Pictures excluded, output exactly the lines from the one containing "Click the Keys section key icon" through the last line of the listing below.

########################################

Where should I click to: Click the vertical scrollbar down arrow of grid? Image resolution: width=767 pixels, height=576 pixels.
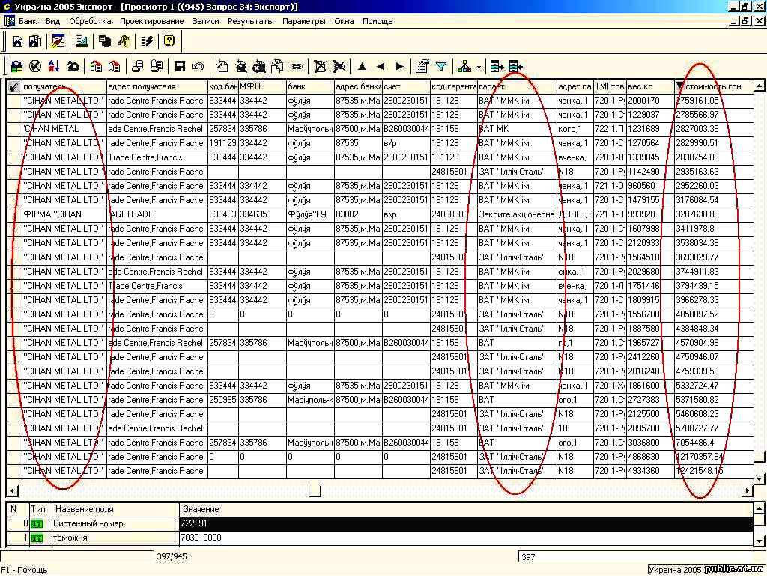(759, 478)
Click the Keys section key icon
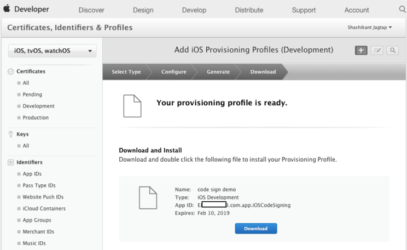 point(11,134)
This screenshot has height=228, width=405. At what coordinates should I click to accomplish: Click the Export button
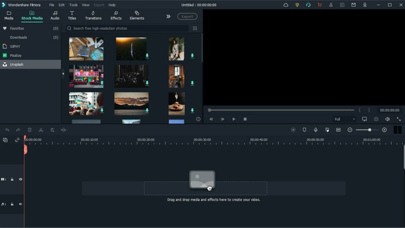coord(187,16)
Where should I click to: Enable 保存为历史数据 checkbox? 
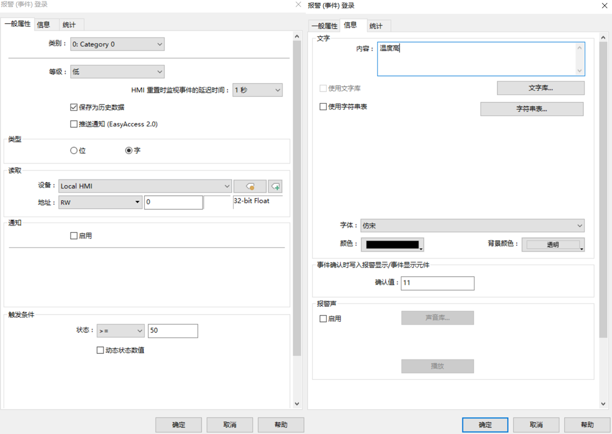74,107
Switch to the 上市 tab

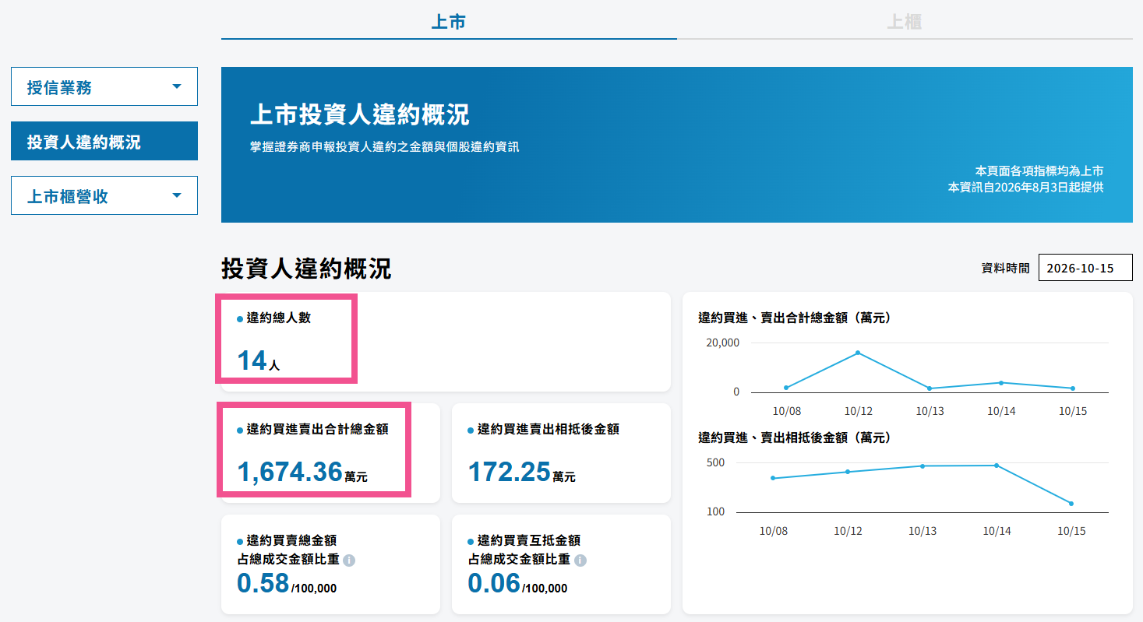(449, 22)
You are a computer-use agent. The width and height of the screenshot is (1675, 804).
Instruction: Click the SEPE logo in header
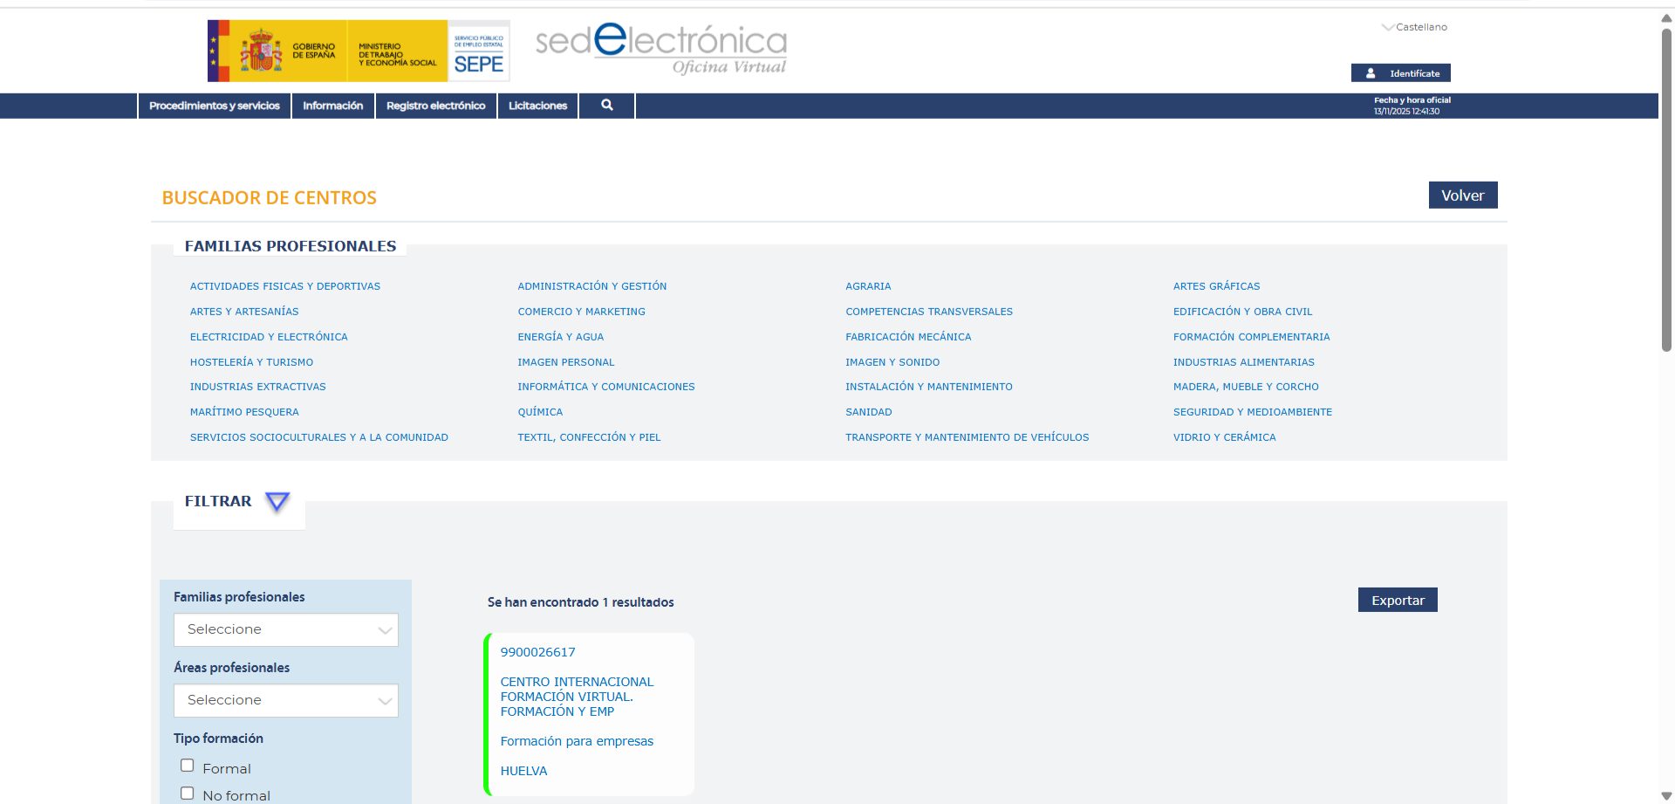tap(478, 52)
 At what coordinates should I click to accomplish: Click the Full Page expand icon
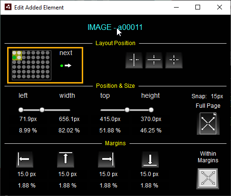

########################################

FINAL ANSWER:
Click the Keys section key icon
 point(11,134)
This screenshot has height=228, width=405. At what coordinates should I click to accomplish: Click the Export button
coord(187,16)
Where should I click to: Enable 保存为历史数据 checkbox? 
74,107
Switch to the 上市 tab

(449, 22)
You are a computer-use agent. The width and height of the screenshot is (1675, 804).
Instruction: Click the SEPE logo in header
tap(478, 52)
 At what coordinates should I click to accomplish: Click the Full Page expand icon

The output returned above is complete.